Designing a voice pipeline
A voice pipeline always starts with a Start node with receiver phone_gateway. From there, the pipeline receives:
exchange.user_message— each transcribed turn of speechexchange.intent— detected intent (if you activate a classifier agent)exchange.channel.source_type— set tophone_gateway
Downstream nodes can return text that the TTS will read aloud. Specialized voice tools (barge-in, hangup, transfer, hold music) are automatically available to agents when the pipeline has phone_gateway upstream.
Best practices
- Keep missions concise. Response latency matters: an agent that hesitates for 4 seconds sounds frozen on a call. Prefer fast models (Haiku, GPT-4o-mini) except for decision-critical turns.
- Enable barge-in. Callers must be able to interrupt the agent. This is on by default.
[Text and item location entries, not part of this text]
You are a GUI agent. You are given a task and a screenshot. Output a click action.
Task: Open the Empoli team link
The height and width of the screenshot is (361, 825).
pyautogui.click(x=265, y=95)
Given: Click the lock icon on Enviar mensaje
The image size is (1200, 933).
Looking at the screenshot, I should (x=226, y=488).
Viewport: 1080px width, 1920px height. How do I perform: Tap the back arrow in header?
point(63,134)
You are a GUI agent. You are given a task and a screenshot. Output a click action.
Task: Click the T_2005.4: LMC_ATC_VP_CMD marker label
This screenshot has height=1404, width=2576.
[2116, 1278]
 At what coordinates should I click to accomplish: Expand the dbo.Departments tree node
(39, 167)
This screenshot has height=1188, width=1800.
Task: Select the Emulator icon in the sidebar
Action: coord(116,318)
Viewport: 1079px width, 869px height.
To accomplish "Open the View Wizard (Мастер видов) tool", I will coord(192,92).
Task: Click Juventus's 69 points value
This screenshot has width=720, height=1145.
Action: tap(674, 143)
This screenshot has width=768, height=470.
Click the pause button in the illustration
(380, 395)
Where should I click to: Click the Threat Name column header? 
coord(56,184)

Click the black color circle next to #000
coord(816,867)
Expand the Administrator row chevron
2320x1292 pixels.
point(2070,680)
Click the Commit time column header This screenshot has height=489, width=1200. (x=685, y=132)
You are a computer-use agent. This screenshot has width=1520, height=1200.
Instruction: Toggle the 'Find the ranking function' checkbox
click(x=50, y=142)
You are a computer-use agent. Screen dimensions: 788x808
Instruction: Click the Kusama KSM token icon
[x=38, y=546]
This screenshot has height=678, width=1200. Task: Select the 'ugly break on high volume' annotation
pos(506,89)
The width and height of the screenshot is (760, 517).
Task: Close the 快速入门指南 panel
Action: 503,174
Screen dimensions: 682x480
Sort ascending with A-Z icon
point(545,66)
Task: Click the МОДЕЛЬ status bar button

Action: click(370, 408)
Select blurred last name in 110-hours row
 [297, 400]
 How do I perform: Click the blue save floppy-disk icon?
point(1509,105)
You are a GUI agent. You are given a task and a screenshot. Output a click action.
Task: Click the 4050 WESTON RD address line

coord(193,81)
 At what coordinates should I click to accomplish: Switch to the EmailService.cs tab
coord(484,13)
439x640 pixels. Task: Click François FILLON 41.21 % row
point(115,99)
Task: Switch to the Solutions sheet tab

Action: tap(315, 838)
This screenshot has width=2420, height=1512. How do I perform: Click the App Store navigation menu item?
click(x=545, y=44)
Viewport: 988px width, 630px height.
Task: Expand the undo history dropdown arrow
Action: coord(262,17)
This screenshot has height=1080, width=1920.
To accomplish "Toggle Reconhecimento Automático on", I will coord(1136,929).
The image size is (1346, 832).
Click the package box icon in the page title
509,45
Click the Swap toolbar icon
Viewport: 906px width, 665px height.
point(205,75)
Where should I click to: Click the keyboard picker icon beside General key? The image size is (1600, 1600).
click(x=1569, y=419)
- Limit loops. A pipeline that iterates more than 3 times on the same turn creates unsettling silence for the caller. Monitor the iteration counter.
Costs
See Pricing. Indicative: 200 credits per minute of call + ASR / TTS / LLM. A 5-minute call typically costs $0.20 to $0.80 depending on the LLM model chosen.
Known limitations
- No video support (yet).
- Transfer to a human requires a SIP trunk that supports REFER (Twilio is compatible).
- The agent cannot (yet) identify the caller without a CRM integration.